**TASK BRIEF:** Below is a block of records; return all of them exactly, but without the images.

**EXERCISE MATERIALS:**

--- START ---

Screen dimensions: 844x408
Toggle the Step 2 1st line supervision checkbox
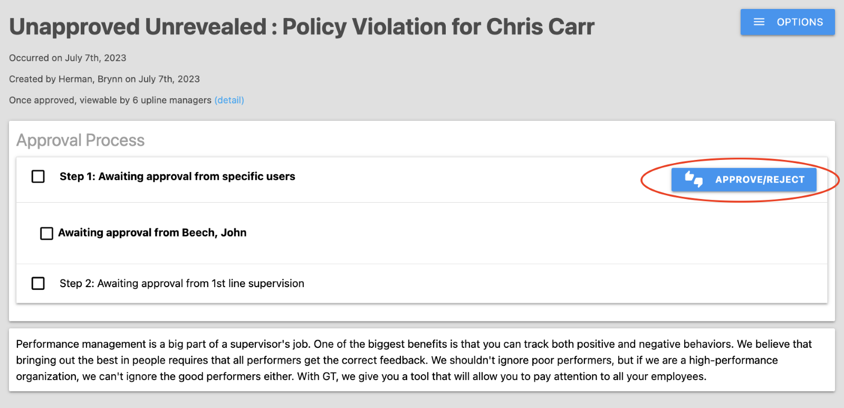38,283

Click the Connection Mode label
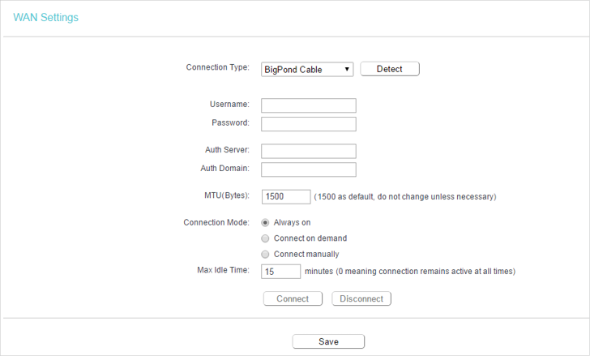click(216, 222)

--- END ---

**EXERCISE RESPONSE:**
Screen dimensions: 844x408
Toggle the Step 2 1st line supervision checkbox
38,283

Click the Connection Mode label
click(216, 222)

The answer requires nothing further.